Start of EXTRACT TO READ

Disagreements over fishing almost sank the new EU trade deal, but for many of Brexit Britain’s hard pressed coastal communities, it’s a red herring. The danger is that in a fit of angst-ridden guilt, the government now throws cash at the fishing industry as a proxy for levelling up our seaside towns and villages. That would be a mistake of Edward Heath-like proportions. If we are serious about fishing, we need to put the rejuvenation of our coastal communities first.
The UK is an island nation with a powerful maritime heritage and strong affection for its coastal towns and villages. Yet many are struggling with a range of profound economic, social and environmental challenges. According to the latest research from the Office of National Statistics, coastal communities in England and Wales have higher areas of deprivation than their non-coastal counterparts, lower population and employment growth than the national average, a higher share of self and part-time employment, and a lower proportion of residents with degree-level qualifications. In our small seaside towns, 30% the population are over 65 years old. Unsurprisingly, our coastal communities voted overwhelmingly to leave the EU in the 2016 Referendum.
While many of these communities mourn the demise of our fishing industry, for most it is not the answer to their problems. Recent data reveals that fishing comes bottom of their list of economic activity. It has always been concentrated in a few ports like Grimsby, Lowestoft and Brixham, which combined with 40 years subjugation to the EU’s Common Fisheries Policy, has seen the industry reduced to less than 6,000 boats, with just 12,000 fishers operating from just a handful of England’s 169 coastal towns and villages.
Government has, in recent years, pointed to a number of schemes to help coastal communities. Most obviously, a Coastal Communities Fund worth £180m, which is currently supporting 178 projects and the creation of Coastal Community Teams to provide local leadership. Ministers also point to more generic funds, such as the Future High Streets Fund and Towns Fund, which coastal towns can also bid for.
But this sticking plaster approach is at best maintaining the status quo. To arrest 40 years of decline, we need a far more innovative and dedicated coastal strategy. Here are five suggestions to start with from me.
The best way to join up ‘end-of-the-line’ coastal communities is to give them outstanding broadband and data connectivity and a highly competitive business tax regime. Second, British seaside businesses, including tourism and fishing, rely on self-starting entrepreneurs who have been worst affected by Covid restrictions, and need urgent support to ‘build back better’. Third, incentivise employment opportunities for people over 55, the largest demographic in most coastal towns and villages. Fourth, where better to start with implementing the government’s net zero environmental targets than in coastal communities, perhaps looking to replicate the excellent private-public model established by BP and Aberdeen? And finally, make it a requirement that the new ‘Free Ports’ are engines for community regeneration as well as enhancing trade.
How would we do this? Not all at once would be my advice. We should invite three of our coastal towns and villages to volunteer as pilot schemes. Give Luke Hall, the Minister responsible for coastal communities in England, room to be bold, a credible budget, an order to embrace local subsidiarity, and to get on with it.
Depending on the pilot communities, it may be that fishing has a part to play, but as Lewis Carroll once said, “no wise fish would go anywhere without a porpoise.” Levelling up our coastal communities is that purpose.

End of EXTRACT TO READ
Start of EXCERPTED RECORDS

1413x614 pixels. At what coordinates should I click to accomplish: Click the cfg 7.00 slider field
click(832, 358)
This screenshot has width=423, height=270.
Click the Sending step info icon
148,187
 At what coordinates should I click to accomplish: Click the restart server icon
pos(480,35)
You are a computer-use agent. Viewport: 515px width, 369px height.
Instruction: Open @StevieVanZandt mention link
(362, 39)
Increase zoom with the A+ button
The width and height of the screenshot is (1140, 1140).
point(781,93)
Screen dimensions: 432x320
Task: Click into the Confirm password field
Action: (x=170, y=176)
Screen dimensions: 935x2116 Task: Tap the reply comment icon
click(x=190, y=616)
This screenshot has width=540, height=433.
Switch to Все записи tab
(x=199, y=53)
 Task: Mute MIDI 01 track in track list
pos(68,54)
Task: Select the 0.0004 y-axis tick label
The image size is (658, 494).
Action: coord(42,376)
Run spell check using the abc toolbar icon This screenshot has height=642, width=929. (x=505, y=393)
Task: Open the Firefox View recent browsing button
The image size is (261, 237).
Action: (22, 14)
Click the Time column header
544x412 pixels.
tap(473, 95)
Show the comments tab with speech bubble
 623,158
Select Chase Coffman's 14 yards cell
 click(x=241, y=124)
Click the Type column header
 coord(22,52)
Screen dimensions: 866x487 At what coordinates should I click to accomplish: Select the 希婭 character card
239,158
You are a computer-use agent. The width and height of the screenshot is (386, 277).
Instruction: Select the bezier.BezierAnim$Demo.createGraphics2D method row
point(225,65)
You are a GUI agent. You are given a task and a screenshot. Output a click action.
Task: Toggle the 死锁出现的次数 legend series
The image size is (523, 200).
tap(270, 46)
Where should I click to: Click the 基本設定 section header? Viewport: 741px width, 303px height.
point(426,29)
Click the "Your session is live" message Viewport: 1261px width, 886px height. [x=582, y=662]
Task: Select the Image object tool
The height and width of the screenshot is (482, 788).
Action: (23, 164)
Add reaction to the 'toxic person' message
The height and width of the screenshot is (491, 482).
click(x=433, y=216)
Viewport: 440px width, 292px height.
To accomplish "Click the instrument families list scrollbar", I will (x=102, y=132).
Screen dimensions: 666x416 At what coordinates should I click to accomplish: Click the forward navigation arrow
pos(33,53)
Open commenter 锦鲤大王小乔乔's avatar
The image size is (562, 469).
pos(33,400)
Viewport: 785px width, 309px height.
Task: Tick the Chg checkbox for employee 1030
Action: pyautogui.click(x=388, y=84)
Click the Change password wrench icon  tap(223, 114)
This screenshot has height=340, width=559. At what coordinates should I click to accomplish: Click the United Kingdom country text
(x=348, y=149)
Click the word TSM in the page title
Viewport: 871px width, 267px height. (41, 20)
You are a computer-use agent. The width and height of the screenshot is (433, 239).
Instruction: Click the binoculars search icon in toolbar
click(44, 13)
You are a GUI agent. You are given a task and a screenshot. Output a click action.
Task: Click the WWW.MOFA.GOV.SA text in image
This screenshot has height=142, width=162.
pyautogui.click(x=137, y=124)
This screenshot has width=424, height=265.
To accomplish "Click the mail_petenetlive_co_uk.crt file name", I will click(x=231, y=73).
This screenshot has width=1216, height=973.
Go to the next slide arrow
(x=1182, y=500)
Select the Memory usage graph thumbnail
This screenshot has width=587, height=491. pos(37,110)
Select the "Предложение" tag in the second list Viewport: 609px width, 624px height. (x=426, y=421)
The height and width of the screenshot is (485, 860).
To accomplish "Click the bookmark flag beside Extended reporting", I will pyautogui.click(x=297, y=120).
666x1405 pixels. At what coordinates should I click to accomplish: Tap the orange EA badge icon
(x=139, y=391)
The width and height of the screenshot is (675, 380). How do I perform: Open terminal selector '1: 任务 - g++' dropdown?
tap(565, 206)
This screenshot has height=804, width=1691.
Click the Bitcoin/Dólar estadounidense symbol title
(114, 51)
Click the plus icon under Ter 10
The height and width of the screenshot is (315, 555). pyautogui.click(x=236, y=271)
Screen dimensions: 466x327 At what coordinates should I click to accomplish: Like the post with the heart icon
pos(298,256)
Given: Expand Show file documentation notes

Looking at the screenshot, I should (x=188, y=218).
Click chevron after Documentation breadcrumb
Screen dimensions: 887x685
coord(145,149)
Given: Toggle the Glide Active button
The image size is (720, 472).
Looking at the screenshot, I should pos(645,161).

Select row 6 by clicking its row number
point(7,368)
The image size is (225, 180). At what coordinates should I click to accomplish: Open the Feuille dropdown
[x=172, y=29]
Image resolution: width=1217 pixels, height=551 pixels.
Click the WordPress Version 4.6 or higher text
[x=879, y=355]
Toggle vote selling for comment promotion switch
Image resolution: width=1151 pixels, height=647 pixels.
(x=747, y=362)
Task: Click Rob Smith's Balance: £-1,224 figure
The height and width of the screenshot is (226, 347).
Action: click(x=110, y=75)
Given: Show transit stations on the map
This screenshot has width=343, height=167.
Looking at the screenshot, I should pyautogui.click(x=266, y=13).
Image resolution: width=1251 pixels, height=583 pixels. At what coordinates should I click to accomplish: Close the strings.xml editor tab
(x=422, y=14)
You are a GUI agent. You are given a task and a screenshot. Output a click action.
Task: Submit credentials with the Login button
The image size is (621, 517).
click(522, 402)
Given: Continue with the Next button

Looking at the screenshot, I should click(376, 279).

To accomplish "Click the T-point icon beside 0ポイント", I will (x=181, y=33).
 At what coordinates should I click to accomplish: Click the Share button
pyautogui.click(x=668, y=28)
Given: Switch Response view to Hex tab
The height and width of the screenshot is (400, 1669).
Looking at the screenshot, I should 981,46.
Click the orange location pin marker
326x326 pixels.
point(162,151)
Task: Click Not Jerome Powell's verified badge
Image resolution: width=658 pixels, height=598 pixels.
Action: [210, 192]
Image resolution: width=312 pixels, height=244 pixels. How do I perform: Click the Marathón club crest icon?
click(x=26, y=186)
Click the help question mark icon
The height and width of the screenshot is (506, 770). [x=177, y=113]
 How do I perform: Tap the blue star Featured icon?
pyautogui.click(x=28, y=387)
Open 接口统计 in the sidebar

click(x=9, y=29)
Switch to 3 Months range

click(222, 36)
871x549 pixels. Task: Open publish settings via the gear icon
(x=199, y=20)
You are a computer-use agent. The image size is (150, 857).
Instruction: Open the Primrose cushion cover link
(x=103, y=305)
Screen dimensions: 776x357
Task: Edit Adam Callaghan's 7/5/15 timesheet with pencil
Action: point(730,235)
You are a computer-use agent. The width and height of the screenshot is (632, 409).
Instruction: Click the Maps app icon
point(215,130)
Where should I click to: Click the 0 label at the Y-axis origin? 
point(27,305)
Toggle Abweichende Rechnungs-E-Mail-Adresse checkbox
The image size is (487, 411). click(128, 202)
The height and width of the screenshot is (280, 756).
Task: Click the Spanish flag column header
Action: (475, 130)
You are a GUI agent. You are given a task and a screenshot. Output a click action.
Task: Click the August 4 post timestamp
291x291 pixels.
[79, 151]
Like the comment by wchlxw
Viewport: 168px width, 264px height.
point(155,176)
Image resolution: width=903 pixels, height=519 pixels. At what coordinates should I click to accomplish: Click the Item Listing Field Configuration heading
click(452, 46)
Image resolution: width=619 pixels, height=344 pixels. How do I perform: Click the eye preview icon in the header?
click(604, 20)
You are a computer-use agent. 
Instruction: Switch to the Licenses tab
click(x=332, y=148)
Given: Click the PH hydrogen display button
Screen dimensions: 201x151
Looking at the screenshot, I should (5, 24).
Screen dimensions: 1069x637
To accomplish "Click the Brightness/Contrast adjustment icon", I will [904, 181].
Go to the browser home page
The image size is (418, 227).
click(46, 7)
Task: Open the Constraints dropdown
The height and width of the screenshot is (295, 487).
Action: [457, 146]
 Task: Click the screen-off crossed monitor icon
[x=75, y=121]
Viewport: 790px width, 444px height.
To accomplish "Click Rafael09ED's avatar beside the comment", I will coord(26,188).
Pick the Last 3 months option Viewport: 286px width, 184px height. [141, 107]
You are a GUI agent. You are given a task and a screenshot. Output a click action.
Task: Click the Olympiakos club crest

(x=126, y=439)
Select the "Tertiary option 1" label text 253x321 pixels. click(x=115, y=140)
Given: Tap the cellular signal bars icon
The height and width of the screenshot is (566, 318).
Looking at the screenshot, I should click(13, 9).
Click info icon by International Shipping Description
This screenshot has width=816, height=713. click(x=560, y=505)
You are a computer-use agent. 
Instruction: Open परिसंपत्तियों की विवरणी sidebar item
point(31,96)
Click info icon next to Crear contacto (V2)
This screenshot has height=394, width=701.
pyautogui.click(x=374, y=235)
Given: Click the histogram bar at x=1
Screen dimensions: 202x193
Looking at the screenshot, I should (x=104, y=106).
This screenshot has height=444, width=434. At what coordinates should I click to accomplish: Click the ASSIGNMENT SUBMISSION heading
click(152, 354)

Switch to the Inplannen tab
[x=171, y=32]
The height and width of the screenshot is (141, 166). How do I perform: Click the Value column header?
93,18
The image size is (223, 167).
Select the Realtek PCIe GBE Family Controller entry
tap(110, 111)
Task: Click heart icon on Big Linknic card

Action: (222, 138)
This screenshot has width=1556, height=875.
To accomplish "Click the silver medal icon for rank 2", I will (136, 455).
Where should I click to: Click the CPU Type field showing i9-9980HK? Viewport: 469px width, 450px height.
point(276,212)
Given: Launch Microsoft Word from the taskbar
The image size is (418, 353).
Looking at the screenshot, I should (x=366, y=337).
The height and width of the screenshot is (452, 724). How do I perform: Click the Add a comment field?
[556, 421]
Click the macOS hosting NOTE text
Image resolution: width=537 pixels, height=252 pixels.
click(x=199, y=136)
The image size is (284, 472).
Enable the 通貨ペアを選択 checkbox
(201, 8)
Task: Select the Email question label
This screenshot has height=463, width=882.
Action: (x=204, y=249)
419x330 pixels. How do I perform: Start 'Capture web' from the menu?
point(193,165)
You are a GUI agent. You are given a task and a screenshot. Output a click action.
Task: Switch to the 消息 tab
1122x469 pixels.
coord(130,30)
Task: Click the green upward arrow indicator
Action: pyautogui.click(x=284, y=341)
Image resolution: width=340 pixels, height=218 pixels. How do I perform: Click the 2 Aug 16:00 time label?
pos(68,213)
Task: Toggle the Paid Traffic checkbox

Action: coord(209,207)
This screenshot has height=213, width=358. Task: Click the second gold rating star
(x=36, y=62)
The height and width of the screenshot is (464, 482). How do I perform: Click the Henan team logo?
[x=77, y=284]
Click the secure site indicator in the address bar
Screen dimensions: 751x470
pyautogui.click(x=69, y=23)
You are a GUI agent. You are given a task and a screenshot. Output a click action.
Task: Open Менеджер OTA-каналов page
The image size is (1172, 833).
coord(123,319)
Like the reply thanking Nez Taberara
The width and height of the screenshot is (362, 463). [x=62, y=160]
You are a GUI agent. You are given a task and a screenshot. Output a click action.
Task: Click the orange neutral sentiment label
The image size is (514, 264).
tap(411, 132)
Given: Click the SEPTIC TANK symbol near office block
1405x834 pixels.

End of EXCERPTED RECORDS

WHAT YOU WILL DO:
(a) According to the article on coastal communities, what is the Coastal Communities Fund worth?
(b) Summarize the article on coastal communities in two sentences.
(c) Repeat the passage of the article on coastal communities starting at "Government has, in" and ending at "with from me.".

ANSWERS BELOW:
(a) £180m

(b) Fishing is a red herring for many of Britain's hard-pressed coastal communities, which face deprivation and low growth, and the rejuvenation of those communities should come first. Current government schemes are only a sticking plaster, so the article proposes five measures to be tried first in three coastal towns and villages that volunteer as pilot schemes.

(c)
Government has, in recent years, pointed to a number of schemes to help coastal communities. Most obviously, a Coastal Communities Fund worth £180m, which is currently supporting 178 projects and the creation of Coastal Community Teams to provide local leadership. Ministers also point to more generic funds, such as the Future High Streets Fund and Towns Fund, which coastal towns can also bid for.
But this sticking plaster approach is at best maintaining the status quo. To arrest 40 years of decline, we need a far more innovative and dedicated coastal strategy. Here are five suggestions to start with from me.